Ce phénomène, bien que validé théoriquement, n’a jamais été intégré dans une architecture industrielle ou énergétique. Marathon Fusion souhaite l’appliquer directement à l’intérieur d’un réacteur à fusion, plus précisément dans une configuration de type tokamak, où l’énergie des neutrons serait utilisée à double finalité : maintenir la réaction et convertir du mercure en or.
Une couche de mercure intégrée à la paroi des futurs tokamaks
Traditionnellement, les tokamaks utilisent une couche de lithium autour du plasma pour capturer les neutrons et produire du tritium, carburant nécessaire au maintien de la réaction. La proposition de Marathon Fusion consiste à intégrer une petite quantité de mercure à cette couche, sans compromettre le rendement énergétique du système.

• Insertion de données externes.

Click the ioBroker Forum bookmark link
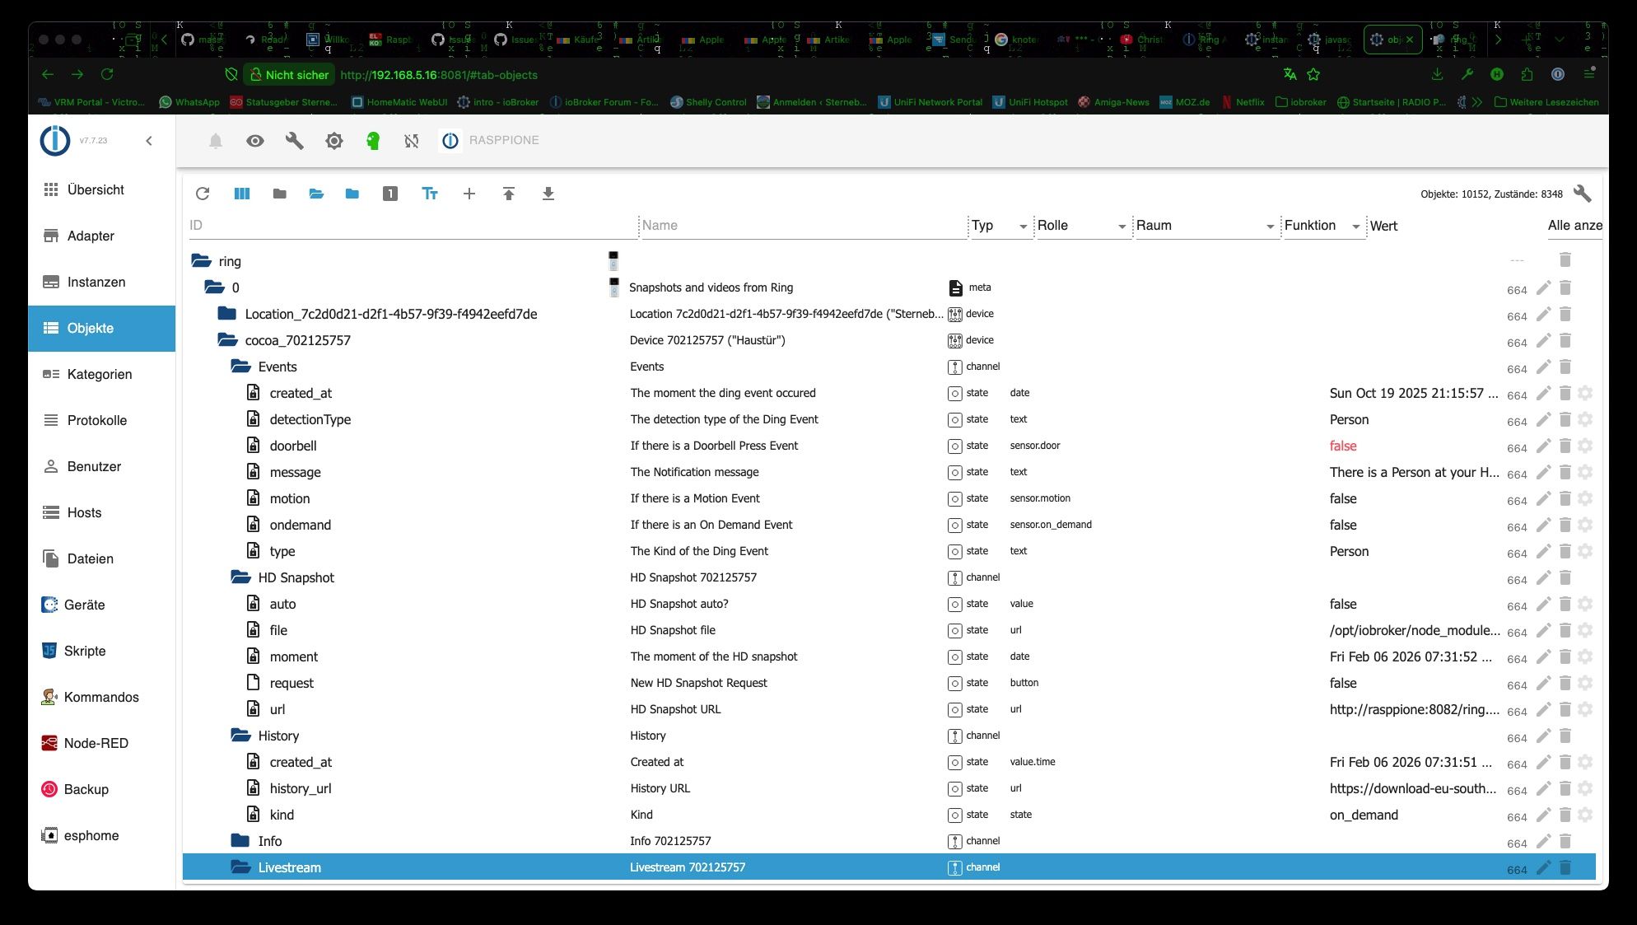The image size is (1637, 925). [605, 102]
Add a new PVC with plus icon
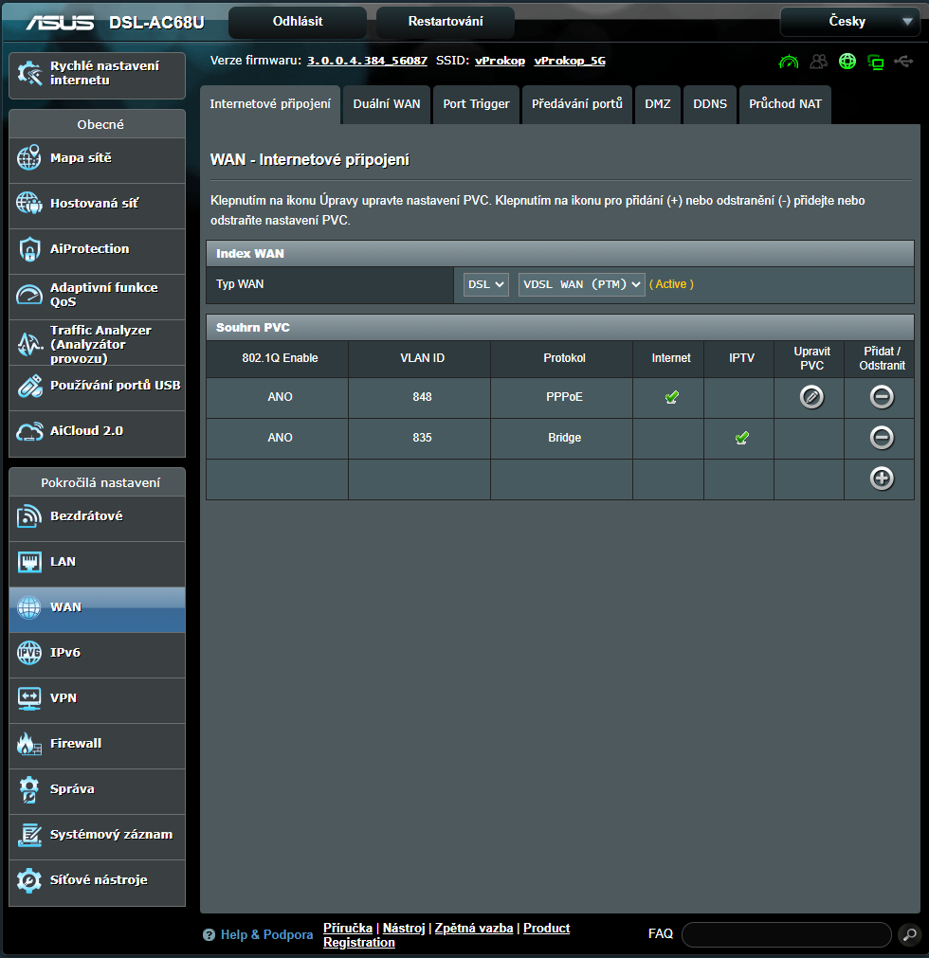The width and height of the screenshot is (929, 958). (x=882, y=479)
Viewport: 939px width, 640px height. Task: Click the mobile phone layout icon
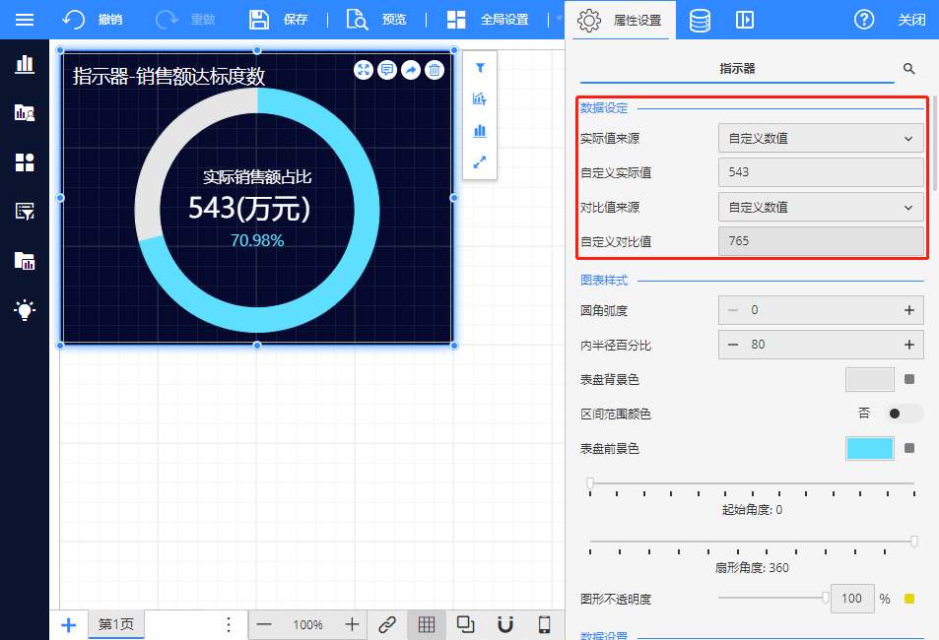coord(544,624)
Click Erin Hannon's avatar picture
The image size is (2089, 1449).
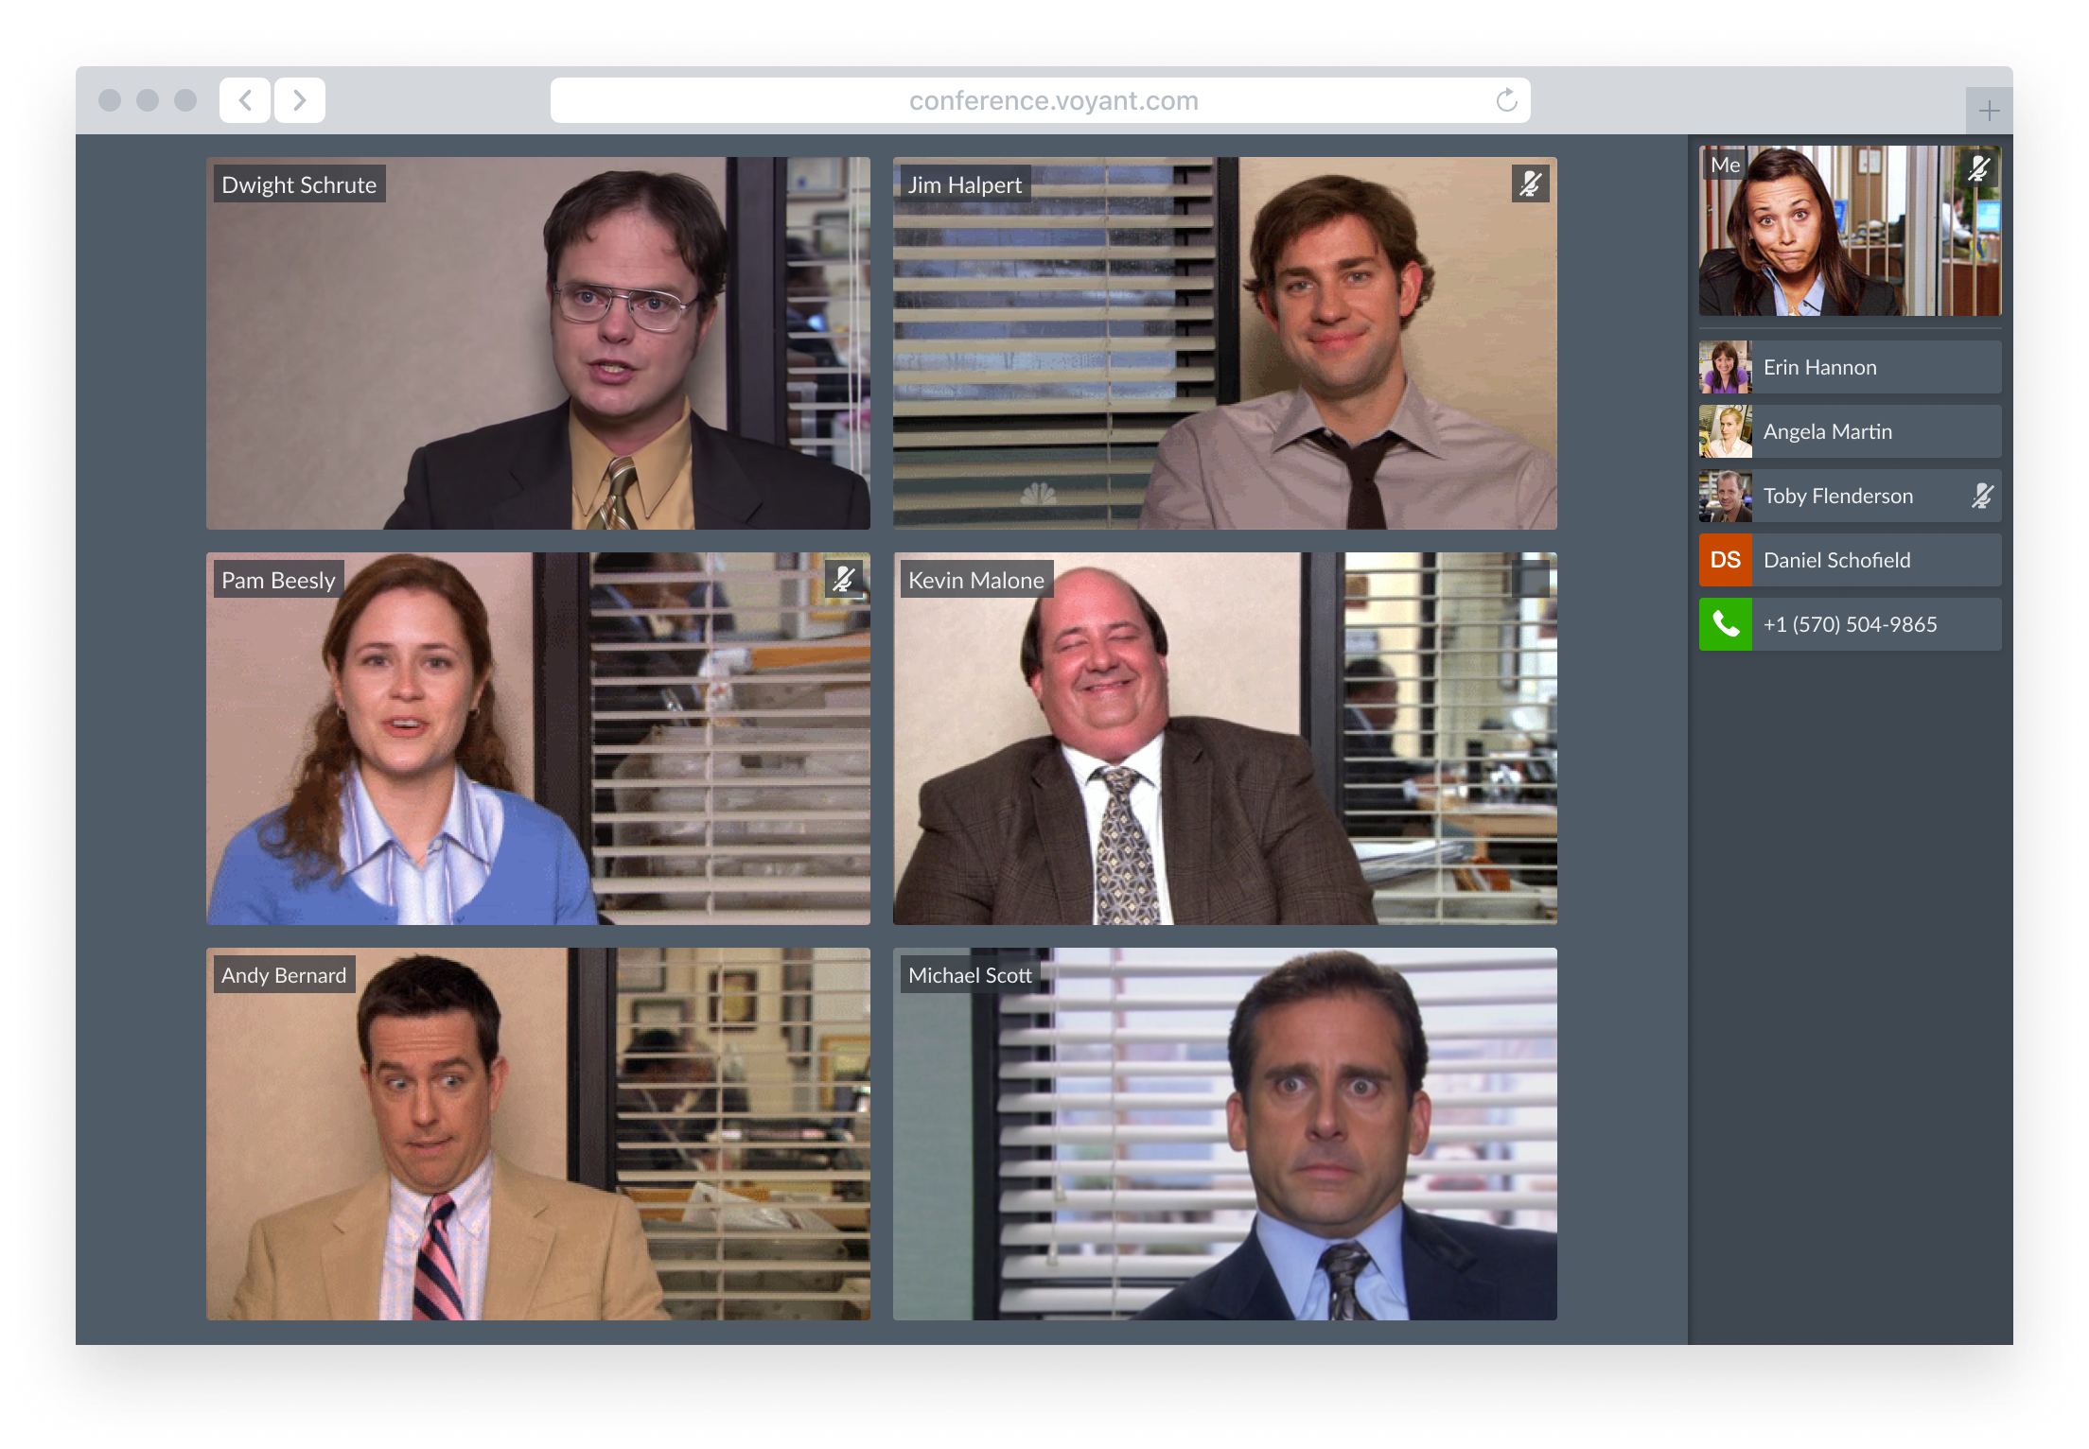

Les neutrons, en partie absorbés par ce mercure, provoqueraient alors la transmutation et permettraient de récupérer, après un certain temps, des quantités exploitables d’or. L’opération se déroulerait en parallèle de la production d’énergie, ce qui ouvre la voie à une rentabilité accrue des centrales à fusion.
5 tonnes d’or par gigawatt : un potentiel économique colossal
Selon les projections avancées par l’entreprise, chaque gigawatt électrique produit pourrait générer jusqu’à 5 000 kg d’or par an. À un cours moyen de 550 000 $ par kilo, cela représenterait 550 millions de dollars de revenus annuels supplémentaires, indépendamment de la production énergétique.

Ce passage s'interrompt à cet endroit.